Режиссер очень любил рассказывать смешные истории, но Вадим Георгиевич редко смеялся, а только протягивал рассеянное свое «да-ааа…» и с силой проводил ладонью по волосам, будто усмиряя их.
Жена Вадима Георгиевича — художница Нина Генке. Говорили: художница-модернистка, но я не понимала, что это значит. Их дочку звали Бригитта, но Вадим Георгиевич называл ее Машенькой. И мне это так нравилось. Изысканное имя свел к ласковому, домашнему обращению: Машенька.
Вечерами все собирались в нашем номере. Отец и Вадим Георгиевич, как правило, рисовали, а режиссер все пытался всех рассмешить. Но со смехом что-то не получалось: кажется, один он и смеялся.
Однажды к режиссеру приехала белокурая худенькая девушка. Мама спросила: «Дочка?». А он сквозь зубы, не вынимая трубки, процедил: «Внучка». И больше не приходил. Но все-таки один момент общего присутствия запомнила.
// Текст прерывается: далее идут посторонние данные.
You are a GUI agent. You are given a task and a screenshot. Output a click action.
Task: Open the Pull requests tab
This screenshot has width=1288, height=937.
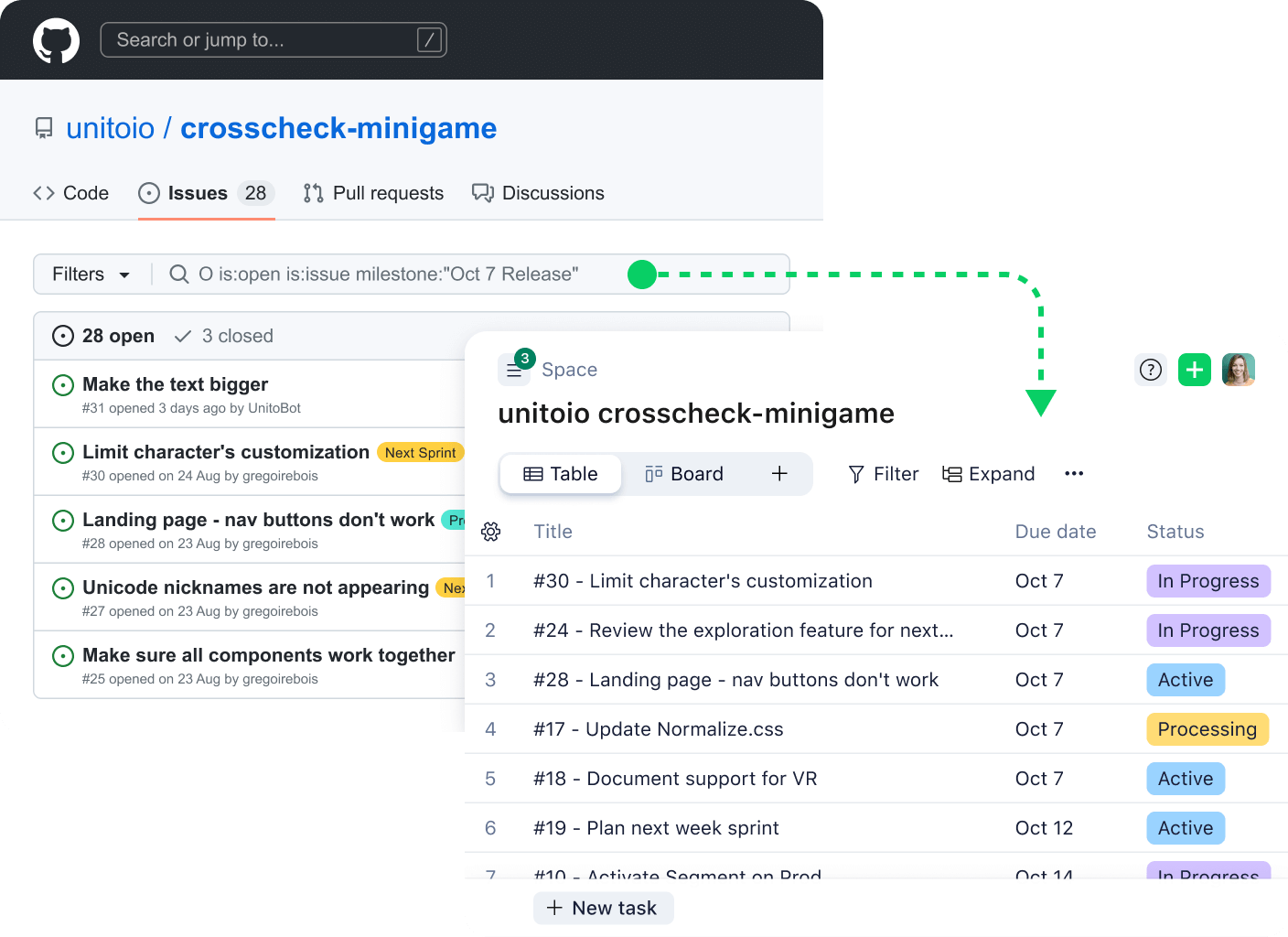(373, 193)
В один из вечеров Вадим Георгиевич и отец рисуют, как обычно, сидя возле круглого стола — чуть от него поодаль: отец пользуется этюдником, Вадим Георгиевич — рисовальной доской. Рисуют маму: она сидит по другую сторону стола в кресле.
В гостинице плохо топят и мама накинула пальто (отцовский этюд сохранился). Я лежу больная, с обмотанным горлом (и такой рисунок есть). Заходит режиссер и, пробираясь мимо сидящих, задел ненароком Вадима Георгиевича. И, как всегда, сквозь зубы:
— Извините, милейший…
А Вадим Георгиевич спокойно так:
— Ничего, голубчик, я привык к вашим ногам, — будто предвкушая тон привычных шуток режиссера.
Отец мой не раз повторял: Вадим Георгиевич — блестящий театральный художник и прекрасный рисовальщик.
Был и есть, наверное, такой цеховой термин для тех, кто умеет рисовать.
— Неужели есть художники, которые не умеют рисовать? Зачем же они стали художниками?
Все рассмеялись.
Но время показало, что это не так уж смешно.
И вот десятилетия спустя вижу на выставке эскизы к «Турандот» и возвращаюсь мысленно к Вадиму Георгиевичу.
Описывать и оценивать работы — не мое дело. Мое дело — радоваться, что они есть, что художник уцелел и что мне посчастливилось знать его.